Digesting the holidays


By Guest contributor Judith Michales Safford

When I was a child, I often visited a neighborhood playground. There were swings, monkey bars, teeter-totters and a merry-go-round. Holidays and digestion remind me of the teeter-totter and the merry-go-round. Up, down, round and round go emotions and expectations.

Since my five grown children and I live in four different states, holidays consist of cards, phone calls and Skyping. This year my husband and I are flying to California for Thanksgiving to be with my second son and his wife. I will take my basic foods and complement the meals with their garden vegetables.  For Christmas, we will drive to Arizona and spend the holiday with my oldest daughter and her family.

My holiday stress comes from my ideas and opinions regarding the busyness of big cities, the gifts and witnessing the interactions between family. Christmas gifts, when I grew up, were usually needed clothing items. My children experienced much of the same, although we did our best to provide a toy from Santa. In today's world, where gifts are big, plentiful and expensive, joy and judgment rise and fall like a teeter-totter.

I have learned through my study of Ayurveda that eating is only part of the digestion process. I must also ask myself: Can I digest the noise, excitement and abundance of things? Can I let the breath and joy return each time judgment takes me away from myself? How do I keep digestion and indigestion from going round and round like the merry-go-round of my youth?

Kindness, gentleness and tenderness are the key words of my mantra this year. Although the teeter-totter and merry-go-round thoughts and feelings are not my favorite experience, I know they are parts of my life that provoke me to look for their gifts. And I have received numerous blessings from this mantra and have watched it extend to those around me. When my great-granddaughter whines, I do my part to relax. I have expectations that there will be time for my daughter and me, but I must surrender to what is.

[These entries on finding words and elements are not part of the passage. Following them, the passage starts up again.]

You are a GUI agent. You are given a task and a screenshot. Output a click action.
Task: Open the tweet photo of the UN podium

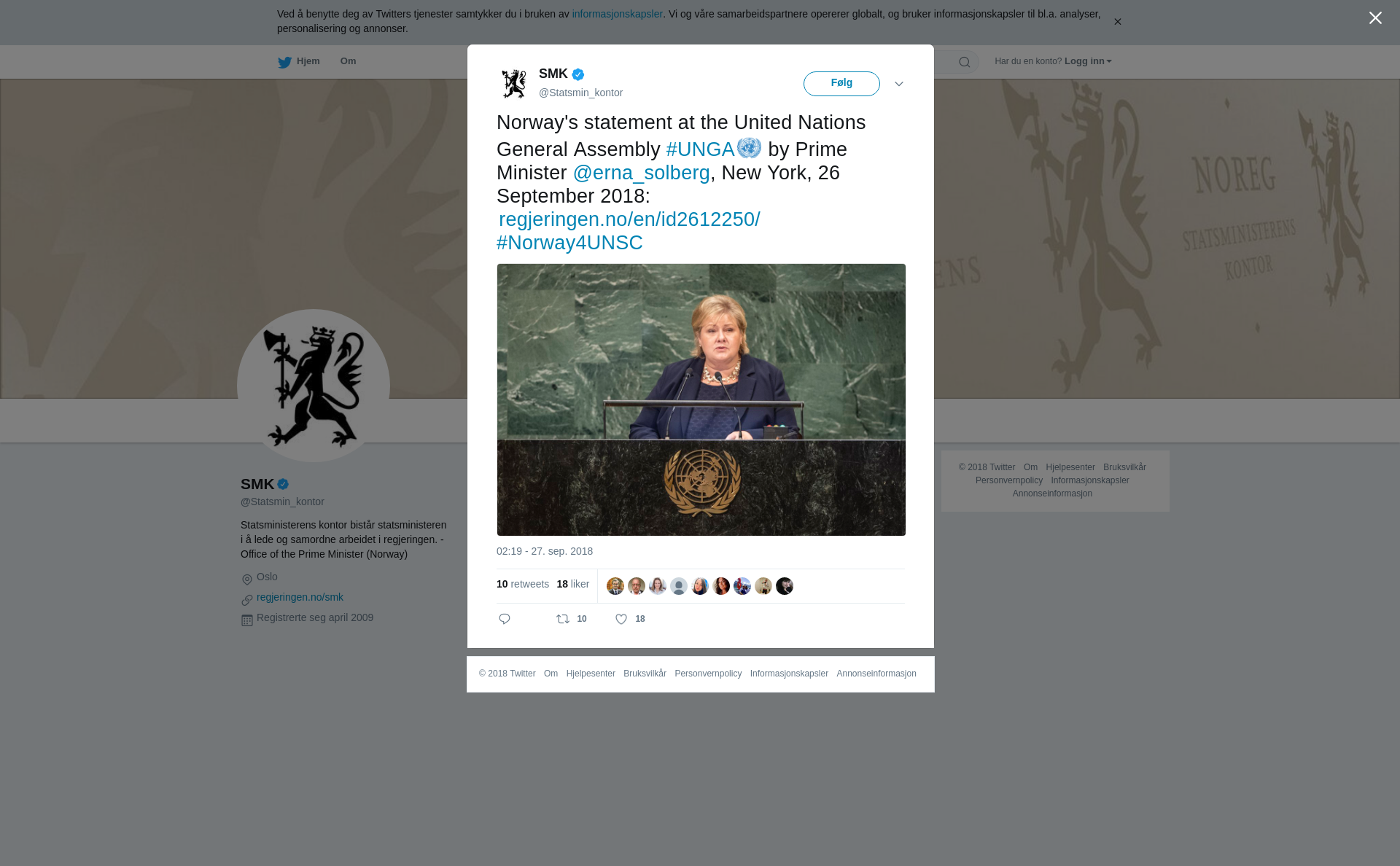701,399
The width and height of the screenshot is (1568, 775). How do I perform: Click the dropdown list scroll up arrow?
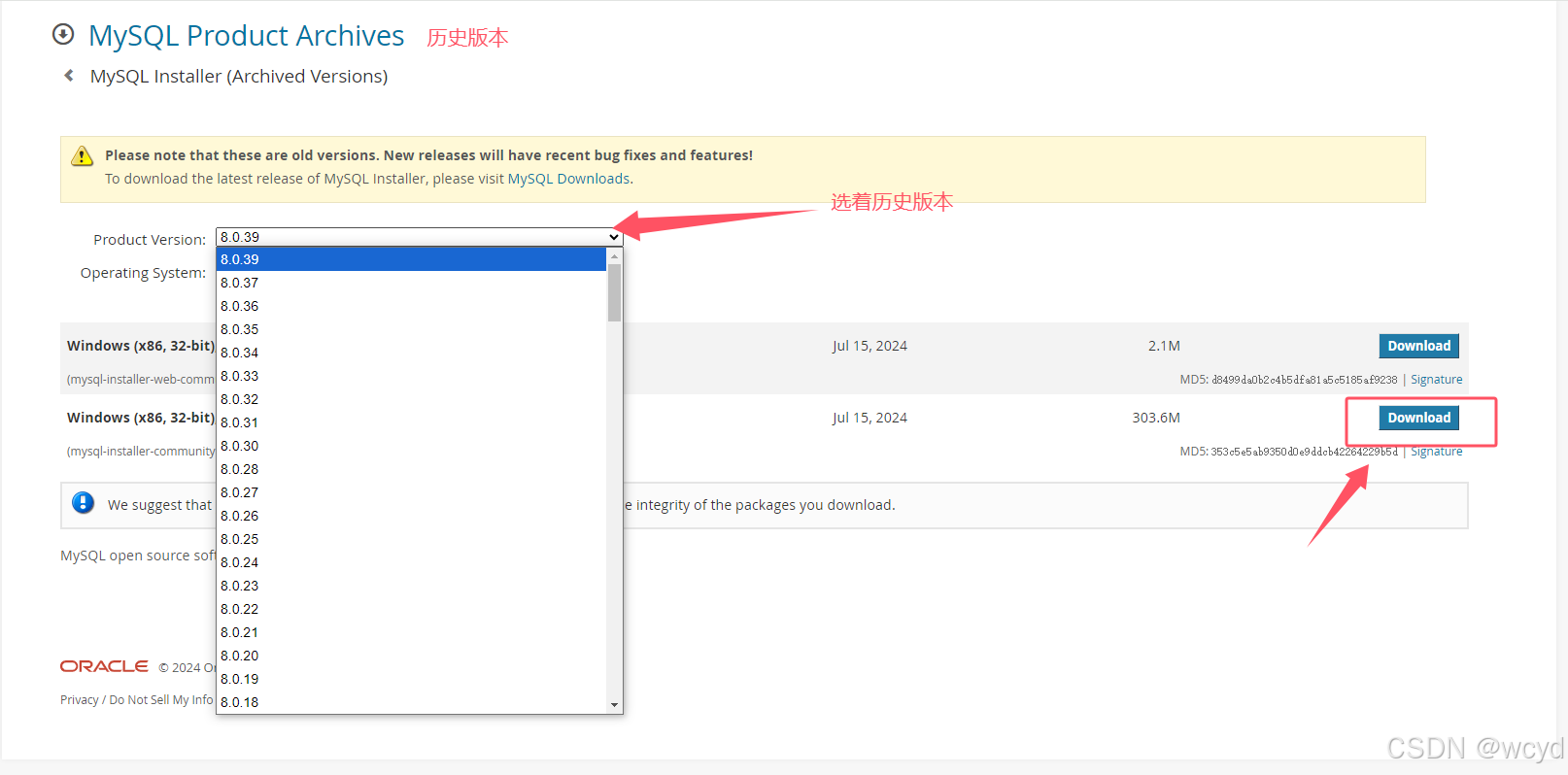[x=614, y=256]
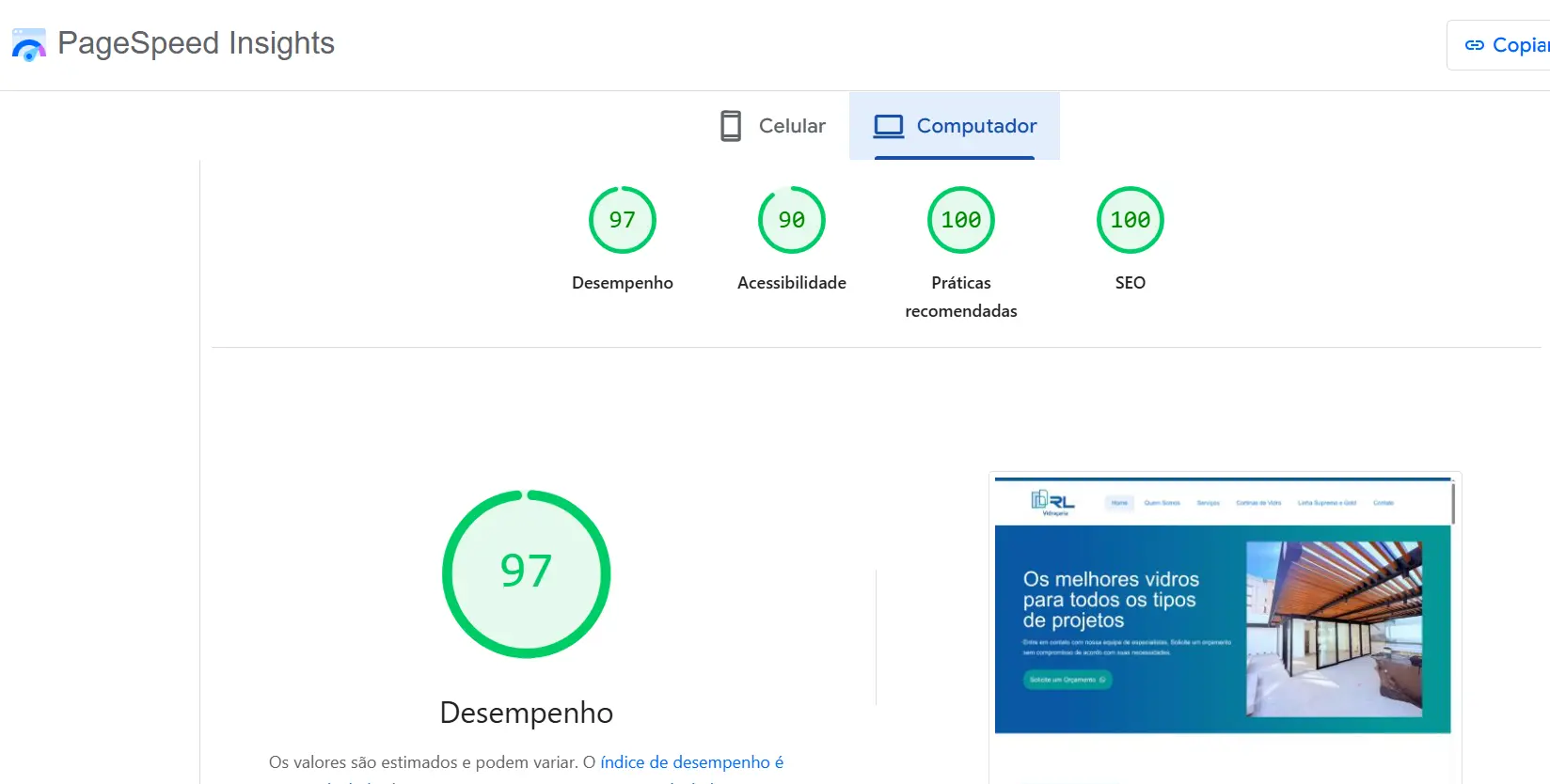
Task: Open the 90 Acessibilidade score gauge
Action: (791, 220)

When those unsettling emotions arise, I find that a guilt-producing voice leaves me rebellious, defensive and resentful. The self-talk that stops me is, It's okay, sweetheart. This brief and powerful meditation melts me into kindness, gentleness and tenderness. Gradually, I return to enjoying life, the holiday and my family.  

This holiday, I am willing to digest all of what presents itself because my heart knows the truth. It's okay, sweetheart invites me to breathe and receive.